DOCUMENT EXCERPT: Begin

South Korean automakers Hyundai Motor and Kia Motors rose nearly 3 percent early on Monday amid prospects of customer gains as Hyundai offered incentives for U.S. customers trading in Toyota (7203.T) vehicles.
Popular, low-cost models and savvy marketing helped Hyundai grab market share in the United States and China last year and analysts are optimistic the firm would win more and keep its edge over rivals this year, as Toyota is mired in its largest ever recall, analysts said.
"Recent negative newsflows on Toyota point to an opportunity for Hyundai Motor to increase their market share overseas," said Kong Jeong-ho, an analyst at Prudential Investment & Securities.
"Hyundai is set to unveil their new Tucson and Sonata model in the United States soon, and this is feeding expectations further."
Toyota has issued a series of recent recalls covering 5.6 million vehicles in the United States due to sudden acceleration in some. It is the largest ever recall for Toyota and among the biggest for an automaker in U.S. history.

DOCUMENT EXCERPT: End

▸ EXERCISE PROMPT
According to the news item on Hyundai and Kia shares, how many vehicles in the United States did Toyota's recent recalls cover? The rows that come next have nothing to do with this.

DATASET EXCERPTS: Begin

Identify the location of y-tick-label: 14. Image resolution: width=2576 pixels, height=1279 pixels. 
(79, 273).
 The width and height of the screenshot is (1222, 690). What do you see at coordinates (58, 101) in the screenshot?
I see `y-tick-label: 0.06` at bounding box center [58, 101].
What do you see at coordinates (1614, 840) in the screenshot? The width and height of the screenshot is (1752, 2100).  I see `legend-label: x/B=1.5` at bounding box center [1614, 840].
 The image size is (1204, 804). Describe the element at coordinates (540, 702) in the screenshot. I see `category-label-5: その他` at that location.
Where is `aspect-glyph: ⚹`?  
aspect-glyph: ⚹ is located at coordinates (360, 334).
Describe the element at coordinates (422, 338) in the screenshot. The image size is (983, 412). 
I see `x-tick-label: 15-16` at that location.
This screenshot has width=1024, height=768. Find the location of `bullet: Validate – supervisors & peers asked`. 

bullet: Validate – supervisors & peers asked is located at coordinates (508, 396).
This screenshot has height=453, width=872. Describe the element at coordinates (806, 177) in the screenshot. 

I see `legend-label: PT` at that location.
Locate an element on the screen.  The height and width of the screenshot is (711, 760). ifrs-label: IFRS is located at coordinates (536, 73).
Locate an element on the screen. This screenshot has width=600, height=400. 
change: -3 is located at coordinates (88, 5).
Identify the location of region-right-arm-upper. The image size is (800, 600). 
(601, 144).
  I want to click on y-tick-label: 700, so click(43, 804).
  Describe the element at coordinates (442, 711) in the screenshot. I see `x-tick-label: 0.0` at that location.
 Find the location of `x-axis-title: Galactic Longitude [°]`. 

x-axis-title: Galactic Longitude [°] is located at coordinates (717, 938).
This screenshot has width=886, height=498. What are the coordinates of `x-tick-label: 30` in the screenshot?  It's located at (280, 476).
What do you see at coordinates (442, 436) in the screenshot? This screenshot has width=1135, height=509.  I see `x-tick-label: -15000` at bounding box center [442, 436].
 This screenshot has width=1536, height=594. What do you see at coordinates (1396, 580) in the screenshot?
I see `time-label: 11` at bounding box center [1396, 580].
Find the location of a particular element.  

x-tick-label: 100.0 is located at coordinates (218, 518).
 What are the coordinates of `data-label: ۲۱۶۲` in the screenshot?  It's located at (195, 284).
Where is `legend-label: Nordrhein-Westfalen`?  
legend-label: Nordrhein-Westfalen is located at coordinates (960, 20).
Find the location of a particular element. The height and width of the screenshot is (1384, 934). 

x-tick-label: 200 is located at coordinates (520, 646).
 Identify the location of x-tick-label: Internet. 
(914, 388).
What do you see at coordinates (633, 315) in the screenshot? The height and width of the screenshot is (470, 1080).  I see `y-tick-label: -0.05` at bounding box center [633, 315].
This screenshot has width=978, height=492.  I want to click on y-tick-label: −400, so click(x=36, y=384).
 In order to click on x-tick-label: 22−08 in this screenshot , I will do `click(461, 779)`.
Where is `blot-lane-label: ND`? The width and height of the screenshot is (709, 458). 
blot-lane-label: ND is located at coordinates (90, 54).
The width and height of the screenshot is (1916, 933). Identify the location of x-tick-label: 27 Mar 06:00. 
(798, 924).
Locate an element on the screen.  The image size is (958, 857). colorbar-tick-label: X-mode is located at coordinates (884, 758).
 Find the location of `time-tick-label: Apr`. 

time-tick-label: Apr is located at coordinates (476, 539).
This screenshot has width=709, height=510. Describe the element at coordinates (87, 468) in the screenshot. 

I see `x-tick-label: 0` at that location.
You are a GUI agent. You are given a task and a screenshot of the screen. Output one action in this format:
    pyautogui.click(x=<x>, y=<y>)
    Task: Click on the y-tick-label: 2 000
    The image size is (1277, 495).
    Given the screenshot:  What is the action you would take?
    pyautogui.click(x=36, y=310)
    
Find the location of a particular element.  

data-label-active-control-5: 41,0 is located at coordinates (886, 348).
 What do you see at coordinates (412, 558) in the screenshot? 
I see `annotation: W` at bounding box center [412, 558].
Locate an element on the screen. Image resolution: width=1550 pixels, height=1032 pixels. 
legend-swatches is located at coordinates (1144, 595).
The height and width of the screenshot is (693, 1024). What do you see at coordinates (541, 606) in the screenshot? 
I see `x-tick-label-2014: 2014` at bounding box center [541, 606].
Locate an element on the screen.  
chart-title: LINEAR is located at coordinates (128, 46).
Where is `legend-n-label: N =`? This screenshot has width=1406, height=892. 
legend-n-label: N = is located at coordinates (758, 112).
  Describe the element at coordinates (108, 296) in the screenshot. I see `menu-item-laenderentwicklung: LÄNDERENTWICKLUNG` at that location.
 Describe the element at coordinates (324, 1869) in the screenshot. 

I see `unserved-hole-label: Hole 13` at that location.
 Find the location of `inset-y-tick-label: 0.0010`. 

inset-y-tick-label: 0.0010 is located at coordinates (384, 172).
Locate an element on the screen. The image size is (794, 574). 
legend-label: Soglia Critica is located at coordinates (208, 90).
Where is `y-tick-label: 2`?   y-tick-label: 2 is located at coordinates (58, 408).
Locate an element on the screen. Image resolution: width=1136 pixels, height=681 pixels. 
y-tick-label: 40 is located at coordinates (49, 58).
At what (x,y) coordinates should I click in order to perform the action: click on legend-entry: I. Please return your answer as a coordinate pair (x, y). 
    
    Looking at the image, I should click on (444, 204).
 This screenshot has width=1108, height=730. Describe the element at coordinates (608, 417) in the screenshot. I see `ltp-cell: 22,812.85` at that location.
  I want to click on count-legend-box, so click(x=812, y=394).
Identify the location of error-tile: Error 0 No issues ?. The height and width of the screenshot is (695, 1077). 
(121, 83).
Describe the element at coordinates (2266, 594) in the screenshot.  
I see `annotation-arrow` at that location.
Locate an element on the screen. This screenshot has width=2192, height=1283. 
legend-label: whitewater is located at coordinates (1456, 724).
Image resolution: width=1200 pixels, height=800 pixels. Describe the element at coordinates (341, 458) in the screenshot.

DATASET EXCERPTS: End

▸ TASK OUTPUT
5.6 million vehicles.